T21E-05:
Seismic Imaging in California: A Combination of Classic and State-of-The-Art Techniques
Tuesday, 16 December 2014: 9:00 AM
Guoqing Lin, University of Miami, Miami, FL, United States
Abstract:
Seismic velocity and attenuation of P- and S-waves (Vp, Vs, Qp, and Qs) and their respective ratios provide essential constraints on Earth properties because of their sensitivity to rock composition, fluid content, thermal effect, and other factors. Seismic tomography has been an important tool for the determination of three-dimensional (3-D) velocity structure. However, attenuation inversion has generally fallen behind velocity studies mainly because of the data scattering, inversion complexity and interpretation difficulty. Here, I combine the recent results of attenuation tomography with the existing velocity models for the interpretation of structural heterogeneity in both northern and southern California. I focus the attenuation study on frequency-independent 3-D compressional wave attenuation model (indicated by the reciprocal of quality factor Qp) for the crust and uppermost mantle in the study areas.
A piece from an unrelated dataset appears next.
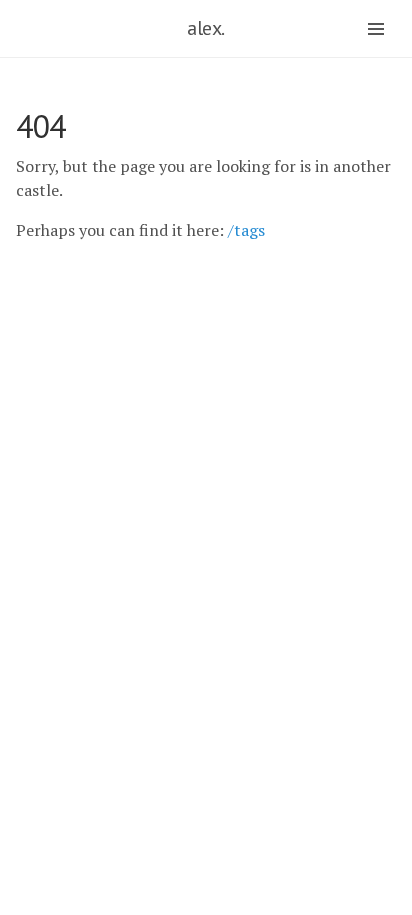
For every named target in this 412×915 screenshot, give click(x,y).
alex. (206, 28)
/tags (246, 230)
The classic simul2000 tomographic algorithm is applied to invert the frequency-independent attenuation operator t* values measured from amplitude spectra of P-wave arrivals through recently developed 3-D velocity models and earthquake relocation catalogs. In general, the resulting Qp values increase with depth and agree with the surface geology at shallow depth layers. I also apply a state-of-the-art technique to estimate in situ Vp/Vs ratios for similar event clusters by using P- and S-wave differential times from waveform cross-correlation. This approach provides highly precise results for near-source regions because cross-correlation can measure differential times to within a few milliseconds and can achieve a precision of 0.001 in the estimated Vp/Vs ratio, corresponding to about 0.0004 in Poisson’s ratio. The availability of 3-D attenuation models and in situ Vp/Vs ratios provides a complementary definition of the fault systems in California to the existing velocity models.